Cottage Health suffered a data breach involving some 32,500 confidential medical records in 2013. A $4.1 million settlement of a resulting class-action suit received preliminary court approval last December.

In Salt Lake City, a federal judge ruled May 11 in Travelers Property Casualty Co. of America et al. v. Federal Recovery Services Inc. et al. that a Travelers unit is not obligated to defend the data management firm in litigation involving a dispute over the transfer of a client's data. The dispute was about payment to transfer the data and was not due to an error, omission or negligence, the court ruled.

“It's not surprising to see cases beginning to be filed under cyber policies, given their increasing adoption across various industries,” said Russell P. Cohen, a partner at Orrick, Herrington & Sutcliffe L.L.P. in San Francisco. Marsh USA estimates the cyber market totaled about $2 billion in gross written premium in 2014.

“We're finally starting to see some interpretation of cyber policies. That's good that we're able to get that road map down for people,” said Mr. Rowe.

Policyholder attorney Stephen T. Raptis, a partner at Manatt, Phelps & Philips L.L.P. in Washington who is not involved in the case, said the exclusion in Cottage Health's cyber policy is common and “one that's troubled me for a long time” because it is “completely open-ended,” overly broad and subjective.

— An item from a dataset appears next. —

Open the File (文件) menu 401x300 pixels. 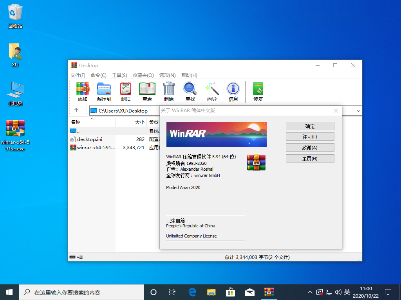[78, 75]
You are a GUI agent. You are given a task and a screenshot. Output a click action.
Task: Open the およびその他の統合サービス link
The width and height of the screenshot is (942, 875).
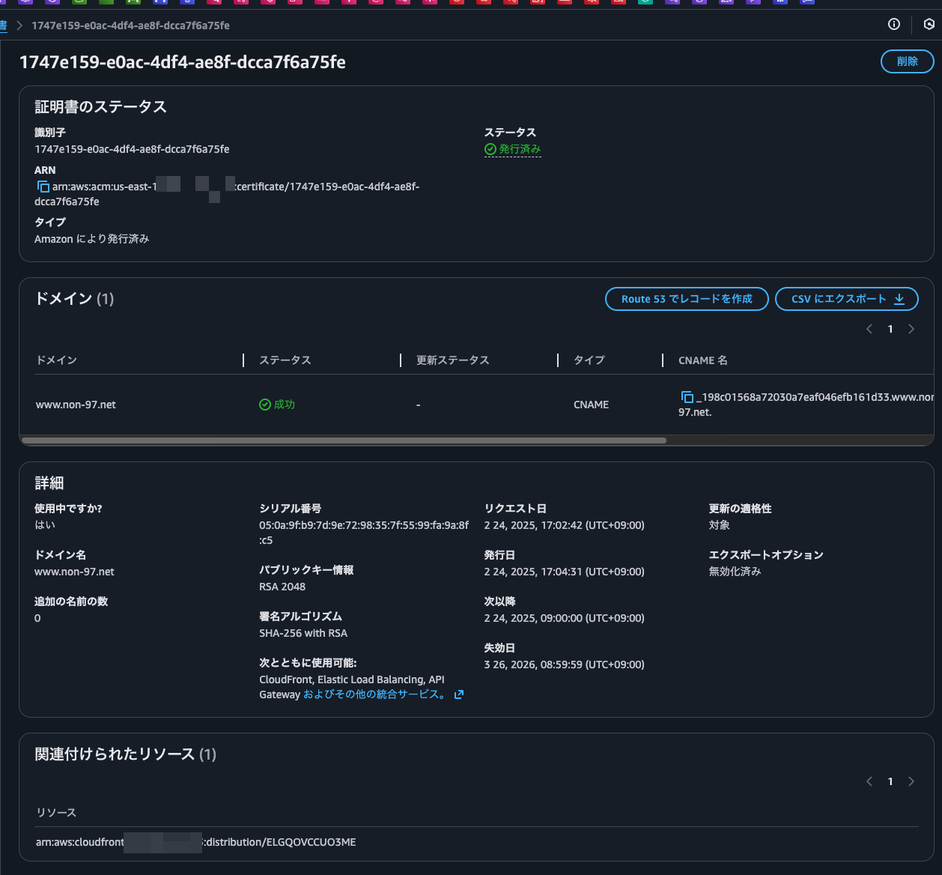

“This case highlights the importance of negotiating over the terms of your cyber policy to eliminate these kinds of broad exclusions,” Mr. Cohen said. “Broad exclusions like this allow insurers to turn the tables on their insureds, making it all about the insured's conduct, not the criminal who broke into their system. It defeats the very purpose of the insurance.”

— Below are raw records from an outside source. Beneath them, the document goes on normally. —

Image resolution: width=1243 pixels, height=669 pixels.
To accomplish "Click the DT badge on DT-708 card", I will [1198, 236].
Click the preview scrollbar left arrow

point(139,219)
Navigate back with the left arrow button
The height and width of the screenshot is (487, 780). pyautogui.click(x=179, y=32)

Roberta Anderson, a partner at K&L Gates L.L.P. in Pittsburgh, said a key factor was Cottage Health's allegedly inaccurate responses to a risk control self-assessment that was part of the insurance application. CNA alleges that Cottage Health failed to “continuously implement the procedures and risk controls identified in its application.”

This highlights the need to “have a very cohesive, team approach” including the information technology department, outside counsel and a broker partner to submit cyber insurance applications, she said. “What you're trying to do is eliminate a situation where someone checks the wrong box inadvertently,” which can lead to a coverage battle after a loss, said Michael P. Hindelang, a partner at Honigman Miller Schwartz & Cohn L.L.P. in Detroit.

Honestly filling out an application prevents a company from being “tripped up” by a question that an insurer later uses to deny coverage, said Ms. Anderson. At the same time, “I've never had a client denied coverage based on answers in an application.”

While the Travelers ruling involves a cyber policy, it is basically an errors and omissions case based on a technology E&O liability form within its CyberFirst policy.

Policy language reigns

Linda D. Kornfeld, a partner at Kasowitz Benson Torres & Freidman L.L.P. in Los Angeles, said the case addresses a “contractual obligation to provide data information, but not a data breach” so it should not apply when a company is seeking coverage under a cyber policy “for an actual data breach event.”

Observers say that despite the relative newness of cyber insurance — appearing around 1998, according to Marsh USA — established insurance principles still apply, as these cases illustrate.

“At the end of the day, cyber insurance is still insurance,” said Robert Parisi, New York-based Marsh USA's national cyber product leader. Though it is a particularly complex form of insurance and relatively new, buyers should expect that when there is a loss or a claim “that the carrier will look at the policy language, they will look at the application and they're going to apply the terms and conditions” of the policy.

“I think people lose sight of that” and think cyber is different, Mr. Parisi said.

Still, he said, “the one defining feature of cyber insurers” is their flexibility and willingness to listen. “They're pretty good” about responding and “meeting us halfway.”